Она схватила меня сильнее, прижала, и я согнулся вдвое, навеки сроднясь с мытищенской ноябрьской тревогой… Как пьяный отшатнулся, прошел вдоль стенки, услышал в коридоре звуки, раскрыл наотмашь дверь: Алеха-Воха и Ашот стояли у моей дохи, ощупывали мех и вели труднопонятный, свойский разговор.
— Отдай дубленку, гады! — рванулся к ним, схватился за доху, но был повержен аперкотом оземь. — А ну не балуй! — сказал Ашот, и я увидел лезвие домашнего ножа.
— Постой, ребята, хотите денег? — я выхватил большую пачку николаевок и кинул им в лицо… Крутясь, они взлетели к лику изумленного Ашота. Воспользовавшись замешательством, с дохой под мышкой, рванул через входную дверь и по ступеням — вниз. За мной — ругательства и топот.
На улице. Темно. Горит один фонарь. Где станция? Я побежал, глотая едкую слюну. Покрытый паровозной гарью снег хрустел под белыми гамашами, а я петлял, как заяц, повторяя маршрут подобных мне. Усталая и полная луна уныло созерцала эту гонку.
Петлял как заяц, и наконец шаги мучителей заглохли. Увидел огни ночного поезда.
Уж задыхаясь, из последних сил, взобрался на платформу и прыгнул в тамбур последней электрички, что шла по направлению к Москве.
Надел доху, пригладил волосы, вошел в вагон. Там было тихо. Сидели, мирно уснув, две школьницы-подружки. Напротив тяжело дышал полковник Советской армии. — Послушай, парень, — сказал он мне, — закуривай. И не смотри назад. Девчонок не спасешь. Прошиты спицей. И мне каюк. — Большое бурое пятно росло на голубой полковничьей шинели.
— А ты, быть может, и спасешься, — сказал полковник, — если, конечно, повезет. Только старайся их не спугнуть. Иди, сынок!
Я встал, сжимая сигарету неповинующимися пальцами. Стараясь не упасть, дошел до самого конца вагона. Тамбур. Стояли четверо, курили. Смотрели пристально, но я спросил небрежно: «Найдется огоньку?» Затылком чувствовал, что поезд замедляет ход. Затяжка была ошеломляющей. Набрав все легкие до одуренья балканским дымом «Шипки», я ждал. Один из этих пошарил за пазухой, и я увидел спицу. А поезд притормозил. Толчок.
— Не трогай, черти! — я заорал истошно и скинул доху. Острие спицы пронзило мне плечо, но я был уже снаружи и устремился, взвизгивая и ругаясь, к станции…
Рыдая и ругаясь, перескочил через заборчик и очутился… в надежных, крепких руках.
ЗАЩИТНИКИ РОДИНЫ
И очутился в крепких объятиях дотоле неизвестного детины. Детина взял меня на руки как букашку, прижал к своей полковничьей шинели: «Сынок, ты весь дрожишь… Не бойся. Твой папа с тобой». Я разом почувствовал себя в отеческих, надежных руках, мгновенно успокоился.
Мы сели на заднем сиденье «Победы». Я — на его коленях, прикрытый пологом шинели. Было тепло, темно, уютно. Шофер гнал машину по трассе Подмосковья, отец курил крепчайшие папиросы. Посты ГАИ, завидя их номера, брали под козырек.

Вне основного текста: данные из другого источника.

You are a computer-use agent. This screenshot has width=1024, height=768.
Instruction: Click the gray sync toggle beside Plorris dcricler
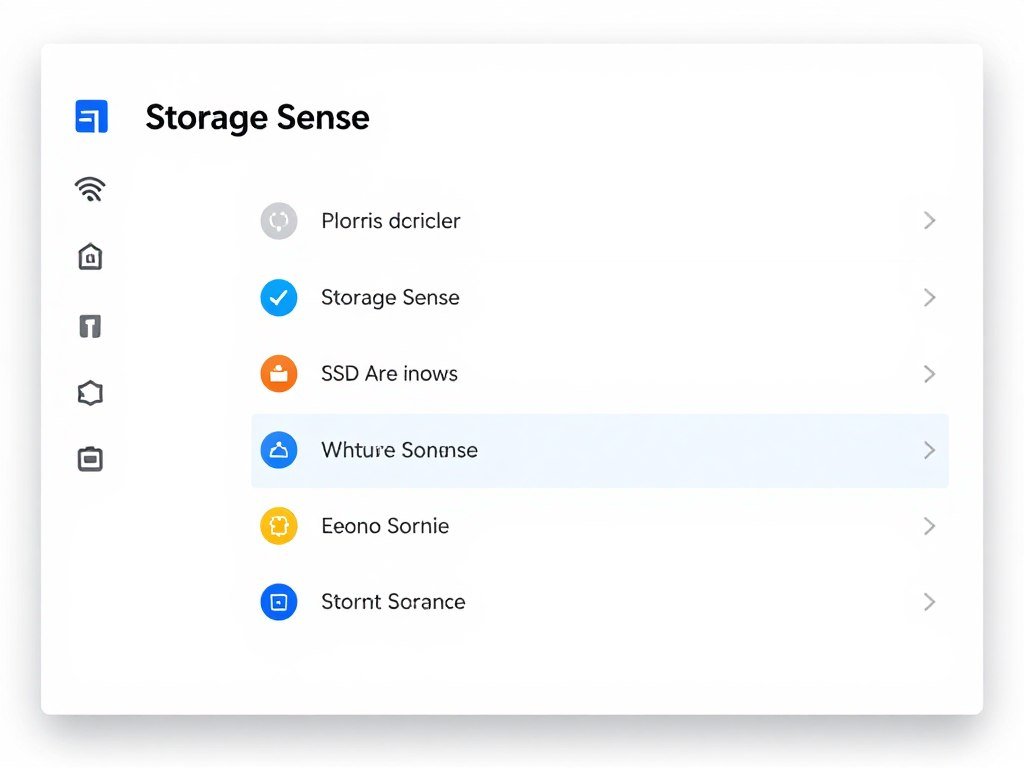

Полковник начал разговор: «Зачем ты убежал от нас, сынок? Ведь мы же обещали купить тебе машинку к дню рожденья».
«Пошел ты, знаешь!» — хотел сказать я, но вместо этого раздалось: «Хочу бибику, щас!»
Полковник Опрыжкин нагнулся под сиденье и вытащил большую железную машину-экскаватор — и положил мне на колени.
— А почему в одной фуфайке, сынок? Где шубка? Ведь мама снарядила по погоде…
— Не знаю, папка… Хочу пожарную машину!
— Иван, сынок, на долгих дорогих войны мечтал я о сыне-первенце и вот теперь чуть-чуть тебя не потерял… Клянись, сынок, — он поднял меня и заглянул в глаза, — что больше ты не убежишь!